Lo suyo es más que una mirada: es una estética reconocible, tan propia que no necesita firma. Su cine está poblado por chicas que miran por la ventana, habitaciones iluminadas, soundtracks modernos que no son solo fondo sino emoción. En Lost in Translation (2003), Marie Antoinette (2006) o Somewhere (2010), lo que importa no es tanto lo que pasa, sino cómo se siente. Y Coppola filma lo que se siente con una claridad perfecta.
Sus personajes, muchas veces mujeres jóvenes encerradas, nos hablan de soledad, deseo, alienación y la búsqueda de identidad con gestos mínimos y miradas perdidas.
Su cine es también una exploración visual permanente.
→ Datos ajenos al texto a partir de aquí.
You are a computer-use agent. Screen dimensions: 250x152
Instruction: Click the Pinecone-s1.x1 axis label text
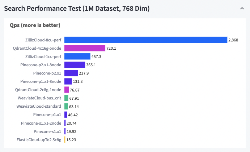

Sus paletas de colores, generalmente compuestas por rosas, celestes y verdes pasteles, se convirtieron en parte de su lenguaje. Y su obsesión con el estilo no es casual: es narrativa. La moda, en su cine, no es solo estética, es psicología.
Generalmente escuchamos el comentario de que en sus películas “nunca pasa nada” y que son lentas. Pero justamente de eso se trata, la vida no es una secuencia dinámica constante, eso es lo que hace que sus películas se sientan tan reales y nos transmitan tanta melancolía.  
Su cine no corre, no grita, no necesita explicar todo. Se toma el tiempo de observar. De dejar que una escena respire. De escuchar el sonido de una ciudad desde un hotel, o mirar cómo el sol entra por una ventana. Sofía Coppola retrata el tiempo como se siente cuando estamos perdidos. Cuando no sabemos bien qué queremos, pero sabemos que no es esto. Esa sensación tan universal, tan melancólica y tan femenina, que pocos directores se animan a mostrar sin disfrazarla de drama.